• [WORK TO DO]: Reproduce the rows below verbatim, starting at the line that contains "Go to the Privacy page link" and ending after the line that contains "Action: [47, 187]".

Start

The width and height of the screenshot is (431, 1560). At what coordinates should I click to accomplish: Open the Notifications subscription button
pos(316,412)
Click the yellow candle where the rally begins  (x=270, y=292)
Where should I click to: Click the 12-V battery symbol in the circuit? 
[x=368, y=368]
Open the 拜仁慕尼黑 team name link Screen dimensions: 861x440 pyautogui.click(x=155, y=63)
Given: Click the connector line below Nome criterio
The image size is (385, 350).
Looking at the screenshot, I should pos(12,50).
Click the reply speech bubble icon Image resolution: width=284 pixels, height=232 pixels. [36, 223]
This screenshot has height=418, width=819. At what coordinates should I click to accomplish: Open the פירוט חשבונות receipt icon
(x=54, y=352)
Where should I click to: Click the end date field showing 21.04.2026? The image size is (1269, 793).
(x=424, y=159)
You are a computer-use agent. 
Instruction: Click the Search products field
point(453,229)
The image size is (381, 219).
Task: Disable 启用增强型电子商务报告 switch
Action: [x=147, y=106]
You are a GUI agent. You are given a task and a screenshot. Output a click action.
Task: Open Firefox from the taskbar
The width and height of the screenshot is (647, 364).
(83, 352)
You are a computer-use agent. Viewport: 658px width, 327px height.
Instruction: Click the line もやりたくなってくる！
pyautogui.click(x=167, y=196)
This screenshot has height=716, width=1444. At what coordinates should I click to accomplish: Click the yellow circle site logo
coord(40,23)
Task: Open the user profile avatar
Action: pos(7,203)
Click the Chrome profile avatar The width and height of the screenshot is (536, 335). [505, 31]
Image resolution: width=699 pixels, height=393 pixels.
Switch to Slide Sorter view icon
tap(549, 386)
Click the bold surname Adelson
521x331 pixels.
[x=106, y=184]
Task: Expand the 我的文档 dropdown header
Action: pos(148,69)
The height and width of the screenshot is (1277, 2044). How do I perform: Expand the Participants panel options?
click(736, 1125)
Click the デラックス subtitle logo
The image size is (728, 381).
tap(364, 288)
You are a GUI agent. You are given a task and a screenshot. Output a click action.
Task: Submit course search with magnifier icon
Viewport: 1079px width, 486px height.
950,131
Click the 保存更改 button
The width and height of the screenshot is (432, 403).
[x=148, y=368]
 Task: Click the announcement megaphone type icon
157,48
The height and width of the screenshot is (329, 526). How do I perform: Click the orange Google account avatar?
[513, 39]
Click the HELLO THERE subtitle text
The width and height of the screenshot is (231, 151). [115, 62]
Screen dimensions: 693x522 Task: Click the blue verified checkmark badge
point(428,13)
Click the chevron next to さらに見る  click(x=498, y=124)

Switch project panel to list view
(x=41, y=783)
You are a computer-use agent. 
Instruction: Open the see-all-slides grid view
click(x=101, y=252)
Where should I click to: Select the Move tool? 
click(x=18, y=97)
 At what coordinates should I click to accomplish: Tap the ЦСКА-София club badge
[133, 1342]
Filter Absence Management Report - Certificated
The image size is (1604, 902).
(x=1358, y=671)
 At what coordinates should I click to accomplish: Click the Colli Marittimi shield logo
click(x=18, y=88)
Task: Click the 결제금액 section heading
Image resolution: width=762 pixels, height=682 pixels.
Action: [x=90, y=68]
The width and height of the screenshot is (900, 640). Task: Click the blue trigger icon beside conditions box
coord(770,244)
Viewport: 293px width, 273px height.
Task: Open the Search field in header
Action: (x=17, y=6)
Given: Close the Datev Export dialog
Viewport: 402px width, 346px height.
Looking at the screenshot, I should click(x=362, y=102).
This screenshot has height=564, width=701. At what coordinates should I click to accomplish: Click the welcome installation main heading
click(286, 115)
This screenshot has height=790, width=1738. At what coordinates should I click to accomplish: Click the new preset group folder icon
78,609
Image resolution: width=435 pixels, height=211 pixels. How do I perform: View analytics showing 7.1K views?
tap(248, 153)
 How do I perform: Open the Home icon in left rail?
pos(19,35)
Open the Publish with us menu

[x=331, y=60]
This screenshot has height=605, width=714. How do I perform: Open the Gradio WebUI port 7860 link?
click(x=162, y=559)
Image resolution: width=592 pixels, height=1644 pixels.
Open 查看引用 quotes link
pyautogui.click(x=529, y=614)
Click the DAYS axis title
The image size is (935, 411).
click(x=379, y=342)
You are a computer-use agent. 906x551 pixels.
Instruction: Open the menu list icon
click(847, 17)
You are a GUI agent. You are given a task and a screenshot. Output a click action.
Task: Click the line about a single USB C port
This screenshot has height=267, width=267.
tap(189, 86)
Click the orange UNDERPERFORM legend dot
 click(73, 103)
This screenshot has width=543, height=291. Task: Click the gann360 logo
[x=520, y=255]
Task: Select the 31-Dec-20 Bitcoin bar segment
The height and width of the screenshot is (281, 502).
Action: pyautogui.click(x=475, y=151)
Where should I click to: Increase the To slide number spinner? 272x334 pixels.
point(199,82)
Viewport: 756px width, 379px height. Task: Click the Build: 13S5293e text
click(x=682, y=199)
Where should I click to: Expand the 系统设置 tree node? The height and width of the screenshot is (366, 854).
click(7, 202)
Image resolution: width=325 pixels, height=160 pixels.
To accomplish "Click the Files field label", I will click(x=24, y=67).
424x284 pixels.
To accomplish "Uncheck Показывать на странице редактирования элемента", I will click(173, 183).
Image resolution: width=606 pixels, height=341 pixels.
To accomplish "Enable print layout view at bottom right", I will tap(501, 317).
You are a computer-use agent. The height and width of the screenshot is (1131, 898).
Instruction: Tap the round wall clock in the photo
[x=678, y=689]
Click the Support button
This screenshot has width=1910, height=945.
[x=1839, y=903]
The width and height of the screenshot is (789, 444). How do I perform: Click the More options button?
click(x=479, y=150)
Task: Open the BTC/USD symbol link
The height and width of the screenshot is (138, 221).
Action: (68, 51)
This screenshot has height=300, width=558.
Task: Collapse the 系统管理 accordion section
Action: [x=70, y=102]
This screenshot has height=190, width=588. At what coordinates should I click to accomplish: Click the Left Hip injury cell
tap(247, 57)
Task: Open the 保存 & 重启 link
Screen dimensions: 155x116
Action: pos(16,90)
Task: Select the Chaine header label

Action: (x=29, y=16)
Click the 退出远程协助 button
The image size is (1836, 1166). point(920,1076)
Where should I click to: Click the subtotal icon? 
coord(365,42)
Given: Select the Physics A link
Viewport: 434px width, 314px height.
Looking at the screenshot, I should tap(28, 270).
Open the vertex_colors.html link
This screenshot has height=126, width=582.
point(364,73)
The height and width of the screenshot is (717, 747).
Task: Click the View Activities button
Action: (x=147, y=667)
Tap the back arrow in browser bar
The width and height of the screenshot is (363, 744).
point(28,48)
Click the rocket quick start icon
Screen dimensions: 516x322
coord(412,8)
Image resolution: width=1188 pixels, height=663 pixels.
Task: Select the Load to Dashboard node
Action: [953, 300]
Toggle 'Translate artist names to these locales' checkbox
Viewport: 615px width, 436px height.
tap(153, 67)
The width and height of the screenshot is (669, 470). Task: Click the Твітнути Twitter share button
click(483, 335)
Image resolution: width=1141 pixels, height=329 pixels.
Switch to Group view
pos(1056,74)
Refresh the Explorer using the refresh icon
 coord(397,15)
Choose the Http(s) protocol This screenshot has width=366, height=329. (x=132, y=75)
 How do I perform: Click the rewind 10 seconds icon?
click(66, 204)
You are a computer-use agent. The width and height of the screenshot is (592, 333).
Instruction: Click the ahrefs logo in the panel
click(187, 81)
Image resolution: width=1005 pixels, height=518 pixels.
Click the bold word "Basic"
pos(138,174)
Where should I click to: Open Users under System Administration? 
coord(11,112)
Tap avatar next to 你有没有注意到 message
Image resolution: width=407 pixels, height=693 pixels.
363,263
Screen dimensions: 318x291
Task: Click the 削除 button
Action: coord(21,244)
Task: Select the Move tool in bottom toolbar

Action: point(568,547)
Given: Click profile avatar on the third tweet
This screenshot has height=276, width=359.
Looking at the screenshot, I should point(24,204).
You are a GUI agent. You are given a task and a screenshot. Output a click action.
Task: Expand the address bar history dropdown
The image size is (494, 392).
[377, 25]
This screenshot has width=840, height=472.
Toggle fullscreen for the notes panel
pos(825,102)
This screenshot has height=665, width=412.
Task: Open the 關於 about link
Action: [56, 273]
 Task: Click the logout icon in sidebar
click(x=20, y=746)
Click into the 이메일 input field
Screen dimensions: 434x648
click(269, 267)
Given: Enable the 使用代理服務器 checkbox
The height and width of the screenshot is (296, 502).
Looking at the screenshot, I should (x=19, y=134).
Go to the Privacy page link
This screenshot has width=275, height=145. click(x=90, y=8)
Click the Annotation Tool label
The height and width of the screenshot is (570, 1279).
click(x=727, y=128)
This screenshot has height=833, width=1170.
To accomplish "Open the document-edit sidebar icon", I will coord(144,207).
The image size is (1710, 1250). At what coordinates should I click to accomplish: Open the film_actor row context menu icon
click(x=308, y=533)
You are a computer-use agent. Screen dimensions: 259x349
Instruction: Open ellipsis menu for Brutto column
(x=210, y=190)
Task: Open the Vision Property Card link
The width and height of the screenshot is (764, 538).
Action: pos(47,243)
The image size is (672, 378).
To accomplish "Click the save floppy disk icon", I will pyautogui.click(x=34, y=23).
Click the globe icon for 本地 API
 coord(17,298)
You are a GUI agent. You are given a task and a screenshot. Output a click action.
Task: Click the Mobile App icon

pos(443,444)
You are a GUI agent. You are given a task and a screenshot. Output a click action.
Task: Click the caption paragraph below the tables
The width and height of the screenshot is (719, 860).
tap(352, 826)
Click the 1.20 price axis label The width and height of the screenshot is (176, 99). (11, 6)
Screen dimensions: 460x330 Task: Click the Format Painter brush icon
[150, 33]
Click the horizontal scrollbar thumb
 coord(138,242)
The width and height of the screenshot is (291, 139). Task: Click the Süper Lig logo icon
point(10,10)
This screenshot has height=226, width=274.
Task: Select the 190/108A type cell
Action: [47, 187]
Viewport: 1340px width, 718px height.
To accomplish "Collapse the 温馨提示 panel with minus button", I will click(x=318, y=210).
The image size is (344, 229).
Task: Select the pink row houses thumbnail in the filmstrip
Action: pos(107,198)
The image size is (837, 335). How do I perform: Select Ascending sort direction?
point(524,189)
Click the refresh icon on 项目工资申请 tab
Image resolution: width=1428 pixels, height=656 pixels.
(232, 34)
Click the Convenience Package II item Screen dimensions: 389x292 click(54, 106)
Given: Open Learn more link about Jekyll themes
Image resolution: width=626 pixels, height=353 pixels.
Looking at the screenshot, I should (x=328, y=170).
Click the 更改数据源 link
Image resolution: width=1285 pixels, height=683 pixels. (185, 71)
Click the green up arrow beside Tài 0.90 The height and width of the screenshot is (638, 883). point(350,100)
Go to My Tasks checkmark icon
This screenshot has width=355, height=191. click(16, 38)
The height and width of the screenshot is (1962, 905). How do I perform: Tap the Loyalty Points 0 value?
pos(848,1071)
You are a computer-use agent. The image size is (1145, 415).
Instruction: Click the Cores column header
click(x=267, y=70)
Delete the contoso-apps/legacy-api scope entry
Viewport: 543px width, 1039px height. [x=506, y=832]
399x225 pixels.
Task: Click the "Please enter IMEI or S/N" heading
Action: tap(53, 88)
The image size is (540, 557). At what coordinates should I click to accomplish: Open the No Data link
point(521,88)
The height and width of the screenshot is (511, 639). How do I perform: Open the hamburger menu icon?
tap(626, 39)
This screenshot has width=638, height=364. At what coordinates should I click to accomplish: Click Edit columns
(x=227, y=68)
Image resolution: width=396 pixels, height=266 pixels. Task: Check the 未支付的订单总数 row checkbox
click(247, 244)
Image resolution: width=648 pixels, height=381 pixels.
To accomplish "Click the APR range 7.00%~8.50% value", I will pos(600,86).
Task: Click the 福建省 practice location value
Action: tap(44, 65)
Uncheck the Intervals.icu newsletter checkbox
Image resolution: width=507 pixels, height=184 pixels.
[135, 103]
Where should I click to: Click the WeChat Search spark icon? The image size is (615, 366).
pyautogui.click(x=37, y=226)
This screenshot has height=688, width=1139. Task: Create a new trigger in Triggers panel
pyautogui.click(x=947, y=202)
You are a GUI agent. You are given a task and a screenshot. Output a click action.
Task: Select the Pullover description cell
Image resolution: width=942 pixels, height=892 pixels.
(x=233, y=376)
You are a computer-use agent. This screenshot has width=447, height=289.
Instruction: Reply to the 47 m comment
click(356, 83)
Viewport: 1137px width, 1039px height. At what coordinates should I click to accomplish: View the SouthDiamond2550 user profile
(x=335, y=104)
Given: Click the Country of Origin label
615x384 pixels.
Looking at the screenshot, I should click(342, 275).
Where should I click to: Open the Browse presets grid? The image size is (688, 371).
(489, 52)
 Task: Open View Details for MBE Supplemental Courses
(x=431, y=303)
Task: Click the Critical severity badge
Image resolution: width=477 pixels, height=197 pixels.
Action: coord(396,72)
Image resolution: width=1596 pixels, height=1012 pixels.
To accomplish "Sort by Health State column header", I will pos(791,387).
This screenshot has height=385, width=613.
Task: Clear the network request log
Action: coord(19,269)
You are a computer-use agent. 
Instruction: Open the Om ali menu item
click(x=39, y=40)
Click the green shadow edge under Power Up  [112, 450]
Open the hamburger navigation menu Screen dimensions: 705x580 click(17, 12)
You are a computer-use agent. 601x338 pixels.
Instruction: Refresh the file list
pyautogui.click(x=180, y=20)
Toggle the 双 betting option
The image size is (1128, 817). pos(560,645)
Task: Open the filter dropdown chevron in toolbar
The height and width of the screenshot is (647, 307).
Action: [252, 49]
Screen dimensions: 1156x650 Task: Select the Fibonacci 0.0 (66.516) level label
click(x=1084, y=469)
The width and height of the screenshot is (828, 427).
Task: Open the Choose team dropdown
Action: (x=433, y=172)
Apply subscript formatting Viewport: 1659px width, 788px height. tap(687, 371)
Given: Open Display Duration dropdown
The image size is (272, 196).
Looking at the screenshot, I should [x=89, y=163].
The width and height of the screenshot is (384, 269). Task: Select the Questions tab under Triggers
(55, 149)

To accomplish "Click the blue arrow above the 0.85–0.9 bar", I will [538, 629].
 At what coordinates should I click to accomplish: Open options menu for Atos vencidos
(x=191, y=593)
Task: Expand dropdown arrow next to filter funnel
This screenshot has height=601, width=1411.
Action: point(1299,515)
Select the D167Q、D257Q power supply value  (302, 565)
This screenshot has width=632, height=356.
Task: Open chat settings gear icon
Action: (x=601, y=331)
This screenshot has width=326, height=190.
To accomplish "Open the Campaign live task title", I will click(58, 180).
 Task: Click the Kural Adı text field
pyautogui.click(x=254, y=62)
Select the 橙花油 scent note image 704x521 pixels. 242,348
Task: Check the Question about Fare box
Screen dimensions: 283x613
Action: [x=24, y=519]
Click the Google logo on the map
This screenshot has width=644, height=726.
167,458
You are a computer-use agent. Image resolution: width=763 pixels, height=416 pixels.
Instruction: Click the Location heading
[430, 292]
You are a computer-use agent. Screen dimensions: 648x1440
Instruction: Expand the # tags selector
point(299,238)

End

• [SOLVED PROBLEM]:
Go to the Privacy page link
This screenshot has width=275, height=145. click(x=90, y=8)
Click the Annotation Tool label
The height and width of the screenshot is (570, 1279).
click(x=727, y=128)
This screenshot has height=833, width=1170.
To accomplish "Open the document-edit sidebar icon", I will coord(144,207).
The image size is (1710, 1250). At what coordinates should I click to accomplish: Open the film_actor row context menu icon
click(x=308, y=533)
You are a computer-use agent. Screen dimensions: 259x349
Instruction: Open ellipsis menu for Brutto column
(x=210, y=190)
Task: Open the Vision Property Card link
The width and height of the screenshot is (764, 538).
Action: pos(47,243)
The image size is (672, 378).
To accomplish "Click the save floppy disk icon", I will pyautogui.click(x=34, y=23).
Click the globe icon for 本地 API
 coord(17,298)
You are a GUI agent. You are given a task and a screenshot. Output a click action.
Task: Click the Mobile App icon

pos(443,444)
You are a GUI agent. You are given a task and a screenshot. Output a click action.
Task: Click the caption paragraph below the tables
The width and height of the screenshot is (719, 860).
tap(352, 826)
Click the 1.20 price axis label The width and height of the screenshot is (176, 99). (11, 6)
Screen dimensions: 460x330 Task: Click the Format Painter brush icon
[150, 33]
Click the horizontal scrollbar thumb
 coord(138,242)
The width and height of the screenshot is (291, 139). Task: Click the Süper Lig logo icon
point(10,10)
This screenshot has height=226, width=274.
Task: Select the 190/108A type cell
Action: [47, 187]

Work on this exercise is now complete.